RC Groups Scraper
What is it?
I, like many, am very lazy. I, like many, am also very interested in radio control things. I have a couple planes and a couple multicopters. As I’ve gotten into the hobby, I’ve found that myself and the members of the community are always on the prowl for good deals, and one of the hubs of those sorts of deals is consistently RC Groups. RC groups is a great resource for making purchases, but it’s not my favorite interface for finding deals. As a result, I automated it. Instead of having to go back to the website and refreshing every 10 minutes to see if the thing that I want is there, I made a bot that will go out to the site, scrape it, and pull information back to me whenever it finds new results. This is available as a public, free to change and manipulate and enjoy repository on Github here:
Please feel free to download the code and check it out. I’m fairly happy with it, but I’m not the greatest developer in the world, and I would love any feedback/pull requests that you’d be willing to contribute.
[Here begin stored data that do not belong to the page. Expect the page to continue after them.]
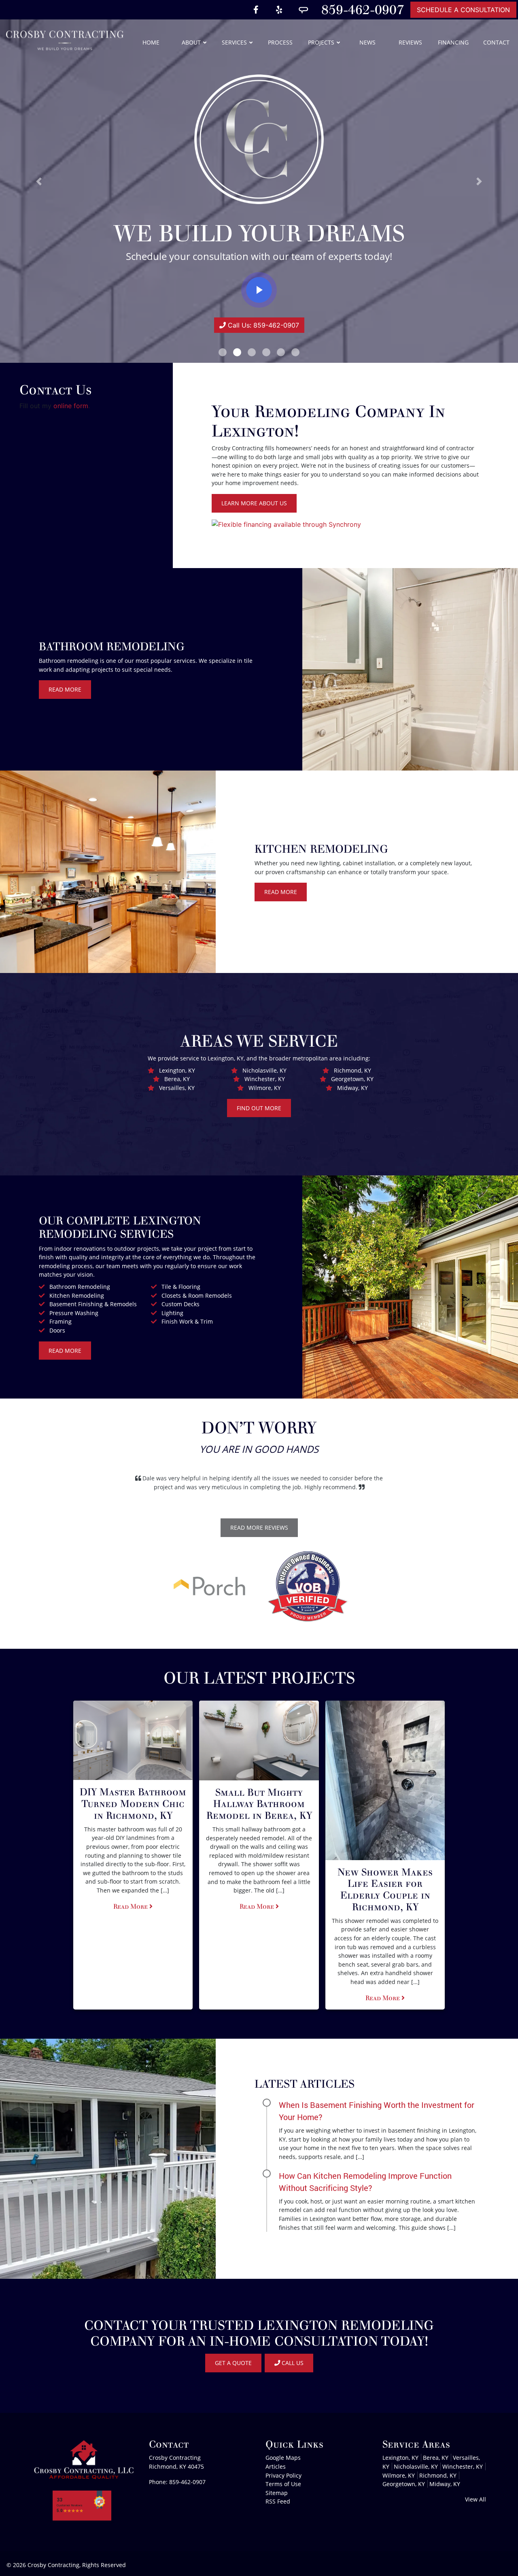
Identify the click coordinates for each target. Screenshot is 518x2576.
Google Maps (283, 2457)
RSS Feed (277, 2501)
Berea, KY (177, 1079)
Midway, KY (352, 1088)
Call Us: (262, 325)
What is it and how does it work?
It’s a python script. It is a very simple script that uses python requests and beautiful soup to hit any given forum, find the for-sale items, and pull them down to have something done with them. You can do whatever you want with it. Bake it into a website, make an app to scrape a site, or build an RC groups CLI (Command Line Interface). It’s up to you! This would at least be a good start.
First of all, this project is dependent on the libraries that are included in requirements.txt. I personally use virtualenv to manage my libraries on a project by project basis. This is what I set up:
- virtualenv env
- . env/bin/activate
- pip install -r requirements.txt
- touch urls.json ( the service saves new results in a file called urls.json — these results are saved here so that the app can recognize if the url that you saved is “new” as in the script hasn’t found that unique URL before)
- set up your settings in rcg_bot.py ( they are the first arguments of the file )
- if you aren’t going to use pushbullet, set pushbullet_key to null (more on pushbullet below)
- python rcg_bot.py ( and it will start running and keep running )
Doing all of this will run the bot that will continually go out to the site and check for deals. I have it defaulted to 1 minute (60 seconds). I have noticed some errors when you hit it more than a few times a minute, so I’d suggest leaving that high.
- The last bit of the URL from the part of rc groups classifieds you want to scrape (FPV/Multicopters/Models, whatever)
- these are the strings that you want to match in the title of the forum post. It will do an inclusive OR on the strings, so any matches will be returned (search: fatshark, dominator: anything with either fatshark or dominator will show up in the results
- time in seconds that this should be repeated
- I use a service called pushbullet to send myself push notifications. I have included the pushbullet code as an example way to use this bot to do something useful. If you don’t want to use pushbullet, just be sure to set the pushbullet key to null so it doesn’t try to pull from it
- If you don’t use pushbullet in the rest of your life, you should. It’s an amazing app.
There are a few early steps that can be taken to make this project significantly better:
- Task runner needs to be a little bit more robust. A worthwhile example code to put together would be to run this script with a cron job, rather than a bot that repeats. If an exception happens, for example, the process will tank and it will never start again. Doing an integration with nginx, or django celery might be worthwhile. This could also be easily run with heroku scheduler.
- More search options:
- It would be useful for people to be able to do clever filtering — do an “AND” search or setting up some sort of (this AND that) OR that sorts of expressions
- Maybe people want to be notified when something is listed as WANTED so that they can sell off their parts, etc.
- Code cleanup
- Make a pull request and tell me what you want to do with it or what you want to change!